Richard y Hannan han empezado a propagar estos métodos en el Reino Unido, ofreciendo formación a distintas organizaciones y comunidades, mientras publican una serie de reportajes sobre la vivienda (Rhyming Guide to the Housing Crisis) y preparan varios trabajos sobre el racismo o los recortes sociales en el Reino Unido. Rainbow Collective colabora, en particular, con la ONG War on Want, una de las principales del país, y sigue trabajando con niños, con programas en escuelas para concienciar sobre problemas como el acoso escolar.

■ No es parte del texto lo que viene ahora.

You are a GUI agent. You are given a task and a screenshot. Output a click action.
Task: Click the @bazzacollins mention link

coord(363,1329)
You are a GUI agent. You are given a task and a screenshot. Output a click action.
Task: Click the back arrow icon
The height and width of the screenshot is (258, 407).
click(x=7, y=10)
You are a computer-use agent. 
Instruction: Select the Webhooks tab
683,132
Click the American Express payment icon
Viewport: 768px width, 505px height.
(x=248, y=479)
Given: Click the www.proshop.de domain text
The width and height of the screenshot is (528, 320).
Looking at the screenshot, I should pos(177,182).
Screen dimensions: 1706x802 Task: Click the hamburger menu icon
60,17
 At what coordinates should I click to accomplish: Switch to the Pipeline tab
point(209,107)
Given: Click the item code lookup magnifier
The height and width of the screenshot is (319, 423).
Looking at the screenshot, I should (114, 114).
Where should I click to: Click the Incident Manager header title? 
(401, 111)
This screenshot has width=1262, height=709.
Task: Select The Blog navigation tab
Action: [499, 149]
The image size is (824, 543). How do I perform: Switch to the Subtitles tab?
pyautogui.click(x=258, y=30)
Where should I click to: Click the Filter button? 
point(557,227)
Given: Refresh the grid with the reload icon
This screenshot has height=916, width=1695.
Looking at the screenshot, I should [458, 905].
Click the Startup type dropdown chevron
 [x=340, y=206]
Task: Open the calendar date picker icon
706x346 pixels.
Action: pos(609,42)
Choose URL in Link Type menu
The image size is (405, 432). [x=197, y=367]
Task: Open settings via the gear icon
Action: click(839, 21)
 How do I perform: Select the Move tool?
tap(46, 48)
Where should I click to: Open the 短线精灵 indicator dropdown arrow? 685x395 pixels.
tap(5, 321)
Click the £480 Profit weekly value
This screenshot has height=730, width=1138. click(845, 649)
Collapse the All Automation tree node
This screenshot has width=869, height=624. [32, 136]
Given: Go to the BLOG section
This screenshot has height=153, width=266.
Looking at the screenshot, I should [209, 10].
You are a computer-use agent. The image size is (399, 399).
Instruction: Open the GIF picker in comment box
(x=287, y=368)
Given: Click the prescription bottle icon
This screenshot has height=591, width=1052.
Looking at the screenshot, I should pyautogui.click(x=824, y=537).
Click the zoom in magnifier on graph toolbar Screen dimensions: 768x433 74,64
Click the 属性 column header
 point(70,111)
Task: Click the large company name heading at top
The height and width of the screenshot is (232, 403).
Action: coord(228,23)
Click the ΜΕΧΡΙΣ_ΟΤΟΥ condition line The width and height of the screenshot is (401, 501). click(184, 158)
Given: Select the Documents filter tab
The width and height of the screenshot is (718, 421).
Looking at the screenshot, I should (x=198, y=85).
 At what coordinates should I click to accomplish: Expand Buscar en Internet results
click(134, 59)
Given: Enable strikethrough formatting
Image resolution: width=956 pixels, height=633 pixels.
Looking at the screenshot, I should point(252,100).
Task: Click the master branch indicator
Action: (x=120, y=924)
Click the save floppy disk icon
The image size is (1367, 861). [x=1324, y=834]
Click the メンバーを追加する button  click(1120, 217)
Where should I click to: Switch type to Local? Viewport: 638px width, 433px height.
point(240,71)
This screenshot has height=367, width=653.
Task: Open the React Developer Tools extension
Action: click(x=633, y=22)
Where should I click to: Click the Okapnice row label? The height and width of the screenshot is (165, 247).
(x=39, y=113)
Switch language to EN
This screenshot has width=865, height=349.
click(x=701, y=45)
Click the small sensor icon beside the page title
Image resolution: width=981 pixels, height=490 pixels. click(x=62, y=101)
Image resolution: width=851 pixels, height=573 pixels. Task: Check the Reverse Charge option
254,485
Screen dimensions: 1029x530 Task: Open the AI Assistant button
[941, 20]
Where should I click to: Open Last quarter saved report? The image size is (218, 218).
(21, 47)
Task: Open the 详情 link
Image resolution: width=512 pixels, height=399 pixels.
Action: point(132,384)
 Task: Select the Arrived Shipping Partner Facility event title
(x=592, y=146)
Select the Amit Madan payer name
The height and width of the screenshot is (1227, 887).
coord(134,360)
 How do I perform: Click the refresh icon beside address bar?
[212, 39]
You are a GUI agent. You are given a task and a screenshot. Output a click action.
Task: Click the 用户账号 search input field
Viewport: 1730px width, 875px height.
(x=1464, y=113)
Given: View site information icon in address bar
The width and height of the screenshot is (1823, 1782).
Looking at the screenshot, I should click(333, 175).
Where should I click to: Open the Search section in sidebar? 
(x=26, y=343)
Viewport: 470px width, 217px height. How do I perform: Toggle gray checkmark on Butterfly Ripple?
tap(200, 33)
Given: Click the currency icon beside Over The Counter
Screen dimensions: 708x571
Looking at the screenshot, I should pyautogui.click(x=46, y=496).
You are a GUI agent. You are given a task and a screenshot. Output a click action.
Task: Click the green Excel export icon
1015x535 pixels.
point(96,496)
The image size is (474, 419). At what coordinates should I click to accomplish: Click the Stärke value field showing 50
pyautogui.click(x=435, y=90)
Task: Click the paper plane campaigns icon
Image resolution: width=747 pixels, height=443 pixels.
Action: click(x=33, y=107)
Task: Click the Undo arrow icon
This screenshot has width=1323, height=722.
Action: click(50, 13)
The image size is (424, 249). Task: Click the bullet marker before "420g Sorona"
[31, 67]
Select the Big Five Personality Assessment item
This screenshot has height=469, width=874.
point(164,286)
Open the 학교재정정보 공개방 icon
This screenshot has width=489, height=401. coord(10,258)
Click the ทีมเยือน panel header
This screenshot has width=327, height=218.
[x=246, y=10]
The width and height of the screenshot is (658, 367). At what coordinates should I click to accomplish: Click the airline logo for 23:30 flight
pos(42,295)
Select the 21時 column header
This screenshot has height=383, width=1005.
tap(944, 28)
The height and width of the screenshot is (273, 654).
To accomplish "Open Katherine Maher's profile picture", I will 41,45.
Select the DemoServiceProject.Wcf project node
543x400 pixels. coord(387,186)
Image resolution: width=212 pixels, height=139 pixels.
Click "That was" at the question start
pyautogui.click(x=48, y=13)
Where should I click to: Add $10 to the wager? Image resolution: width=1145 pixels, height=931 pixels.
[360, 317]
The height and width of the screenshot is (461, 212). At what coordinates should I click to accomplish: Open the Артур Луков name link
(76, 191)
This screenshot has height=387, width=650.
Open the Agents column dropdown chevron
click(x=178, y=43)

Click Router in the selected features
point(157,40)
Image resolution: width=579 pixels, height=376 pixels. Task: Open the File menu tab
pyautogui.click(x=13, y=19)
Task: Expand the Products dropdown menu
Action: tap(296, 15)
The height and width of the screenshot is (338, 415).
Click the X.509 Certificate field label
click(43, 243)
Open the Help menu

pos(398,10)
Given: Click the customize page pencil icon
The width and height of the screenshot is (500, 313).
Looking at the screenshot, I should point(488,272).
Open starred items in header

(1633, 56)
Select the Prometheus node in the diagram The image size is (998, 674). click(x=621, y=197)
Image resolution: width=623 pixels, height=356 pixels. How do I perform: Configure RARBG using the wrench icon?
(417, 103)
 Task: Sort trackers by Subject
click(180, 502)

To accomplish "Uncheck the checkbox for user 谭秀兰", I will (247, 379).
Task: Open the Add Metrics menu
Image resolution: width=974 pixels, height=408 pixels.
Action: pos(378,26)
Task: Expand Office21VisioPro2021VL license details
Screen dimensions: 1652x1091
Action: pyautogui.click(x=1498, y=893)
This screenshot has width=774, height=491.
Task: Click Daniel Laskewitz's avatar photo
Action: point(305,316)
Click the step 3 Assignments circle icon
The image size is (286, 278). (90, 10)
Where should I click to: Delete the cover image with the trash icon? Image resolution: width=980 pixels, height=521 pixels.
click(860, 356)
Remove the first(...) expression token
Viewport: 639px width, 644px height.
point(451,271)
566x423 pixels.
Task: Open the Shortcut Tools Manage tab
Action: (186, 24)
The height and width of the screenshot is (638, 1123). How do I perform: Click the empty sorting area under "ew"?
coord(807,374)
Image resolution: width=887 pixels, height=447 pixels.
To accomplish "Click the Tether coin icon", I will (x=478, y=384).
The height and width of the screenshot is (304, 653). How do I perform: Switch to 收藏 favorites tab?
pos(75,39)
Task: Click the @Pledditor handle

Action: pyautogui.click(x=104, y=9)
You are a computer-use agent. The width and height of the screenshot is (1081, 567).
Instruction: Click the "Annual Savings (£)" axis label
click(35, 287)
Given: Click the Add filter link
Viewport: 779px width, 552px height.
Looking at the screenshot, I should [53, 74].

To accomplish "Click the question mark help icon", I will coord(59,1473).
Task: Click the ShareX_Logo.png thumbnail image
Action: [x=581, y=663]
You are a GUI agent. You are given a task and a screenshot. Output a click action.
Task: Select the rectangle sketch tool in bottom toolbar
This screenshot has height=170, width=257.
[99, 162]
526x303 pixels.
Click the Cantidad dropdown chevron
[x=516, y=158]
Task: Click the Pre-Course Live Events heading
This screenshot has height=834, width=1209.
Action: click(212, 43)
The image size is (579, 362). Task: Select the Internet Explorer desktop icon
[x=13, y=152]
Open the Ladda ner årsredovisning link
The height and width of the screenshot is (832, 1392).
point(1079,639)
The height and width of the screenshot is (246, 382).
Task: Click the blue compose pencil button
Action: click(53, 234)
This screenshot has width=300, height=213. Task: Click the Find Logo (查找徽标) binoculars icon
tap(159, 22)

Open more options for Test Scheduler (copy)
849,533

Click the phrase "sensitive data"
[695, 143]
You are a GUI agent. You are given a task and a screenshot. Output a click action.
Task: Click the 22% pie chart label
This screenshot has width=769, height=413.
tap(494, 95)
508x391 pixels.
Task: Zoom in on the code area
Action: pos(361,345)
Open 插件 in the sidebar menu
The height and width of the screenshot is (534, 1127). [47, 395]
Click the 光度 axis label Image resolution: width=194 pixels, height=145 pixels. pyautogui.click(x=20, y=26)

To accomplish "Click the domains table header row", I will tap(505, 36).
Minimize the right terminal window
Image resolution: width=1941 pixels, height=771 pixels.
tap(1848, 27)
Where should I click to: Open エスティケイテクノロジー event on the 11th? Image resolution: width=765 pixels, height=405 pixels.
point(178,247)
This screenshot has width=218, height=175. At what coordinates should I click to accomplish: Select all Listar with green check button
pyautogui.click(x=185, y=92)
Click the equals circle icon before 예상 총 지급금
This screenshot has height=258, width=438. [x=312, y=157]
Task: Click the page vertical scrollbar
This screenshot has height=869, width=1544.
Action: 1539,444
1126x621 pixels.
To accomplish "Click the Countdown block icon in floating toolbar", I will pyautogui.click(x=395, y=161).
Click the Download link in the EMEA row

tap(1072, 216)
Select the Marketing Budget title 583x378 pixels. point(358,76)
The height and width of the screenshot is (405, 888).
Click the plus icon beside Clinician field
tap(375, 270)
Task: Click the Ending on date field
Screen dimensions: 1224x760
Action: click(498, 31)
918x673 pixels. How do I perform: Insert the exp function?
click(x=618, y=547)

En colaboración con SAIn, los fundadores de la productora han visitado en los últimos meses tres veces España para ofrecer formación, la más reciente, en un taller de documentalismo y no violencia en Madrid en el que participaron activistas de la Plataforma Afectados por la Hipoteca y de otros movimientos sociales.

«Es una forma de democratizar el arte», asegura Hannan Majid. «Esto no es como la arquitectura, que requiere muchos conocimientos previos de matemáticas. Todo el mundo ha visto películas, y cuando les explicas los rudimentos de la composición audiovisual (como la diferencia entre un plano largo y uno corto), los reconoce. En realidad son técnicas muy simples. Se pueden conseguir resultados impresionantes grabando una escena simultáneamente con tres o cuatro móviles».

«Hablamos de pequeños grupos que se enfrentan a gobiernos y a grandes corporaciones, y que no pueden permitirse contratar una agencia de comunicación», retoma Richard York.

«Y todo –subraya Hannan– nos lo hemos traído de Bangladés, lo aprendimos con los niños de la calle».